Today, Heartbeet is a vibrant lifesharing Camphill community that includes adults with developmental disabilities. Working from a philosophy of social therapy, Heartbeet has become recognized as an innovative model of care for individuals with special needs. It is a fully licensed Therapeutic Community Residence.

In Camphill you approach who you meet in a very different way. We’re not care-givers, we’re caring for each other. So really we’re recognizing each human being as having a destiny to fulfill.

— Heartbeet co-founder Jonathan Gilbert

Jonathan Gilbert

Jonathan Gilbert

Five extended-family homes form a supportive environment that enables individuals to discover and develop their unique abilities and potential. Heartbeet provides work and artistic opportunities, which help adults with special needs participate in the community in a meaningful way. This means:

• healthy and fulfilling adult relationships

• building practical and artistic skills

• meaningful vocational experiences

• integral membership of a caring community

• love of lifelong learning

• openness for new experiences

• social and self-awareness

• mutual trust and respect.

Independence & success flourish. It is a place where differences fade and diversity is celebrated!

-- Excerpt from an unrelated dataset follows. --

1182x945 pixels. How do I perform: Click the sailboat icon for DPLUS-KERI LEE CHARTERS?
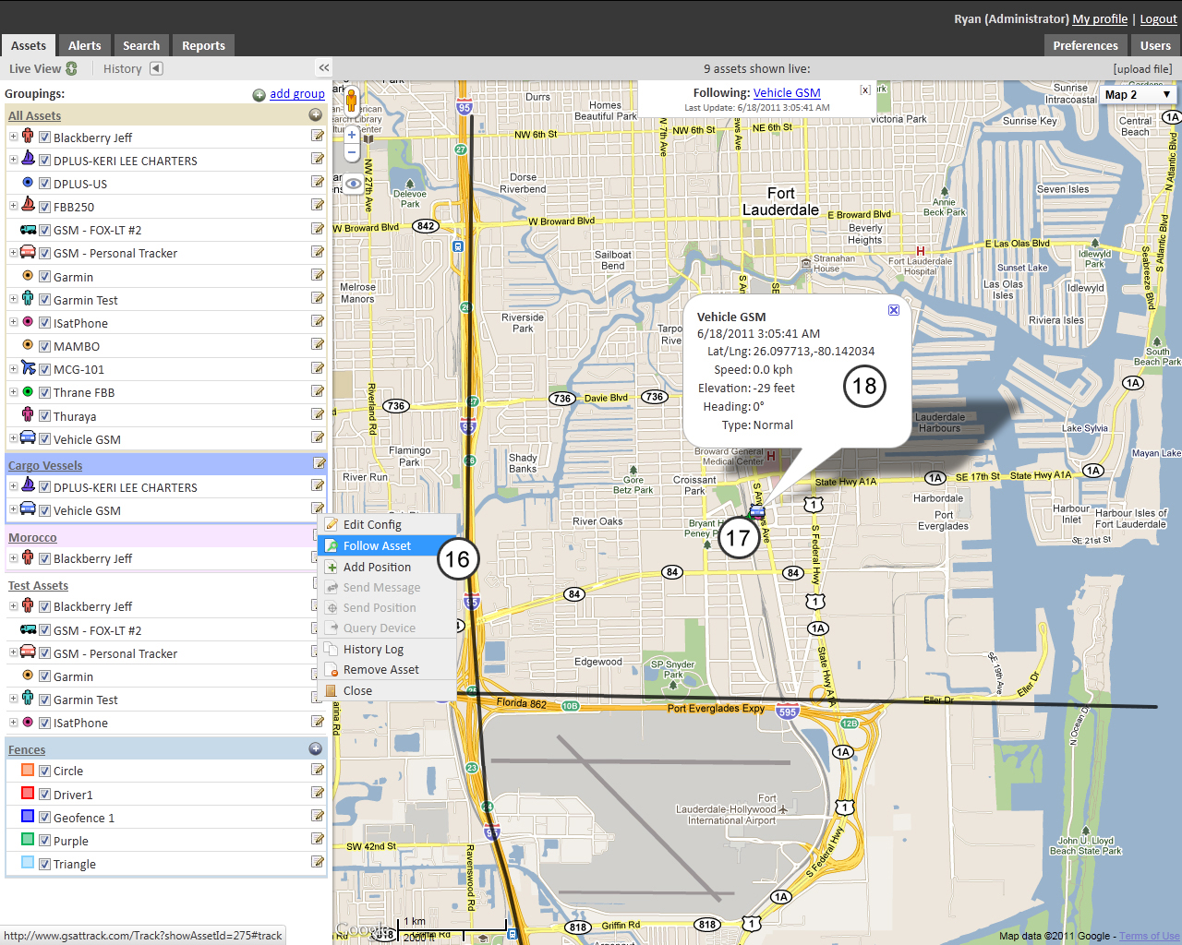coord(29,160)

Because of Heartbeet, the hopes that we had for Max at his birth—of a happy and productive life surrounded by loving family—have been restored. We see so much promise in Max’s future now. His life at Heartbeet is a dream come true.

— Amy Gleicher, parent

The youth conferences

Rachel Schwartz (now Rachel Knauf) was prime mover in ten years of twice-yearly Heartbeet Youth Conferences. Themes included “The Whole Human Being in Relation to Karma” and “Learning the Signs of Destiny through Thinking and Artistic Experience.” Three conferences explored, four at a time, the experience of the twelve sense identified by Rudolf Steiner: lower senses of touch, life, movement, and balance; middle senses of smell, taste, sight, and warmth; and the upper senses, hearing, word, idea, and perceiving the “I” of the other.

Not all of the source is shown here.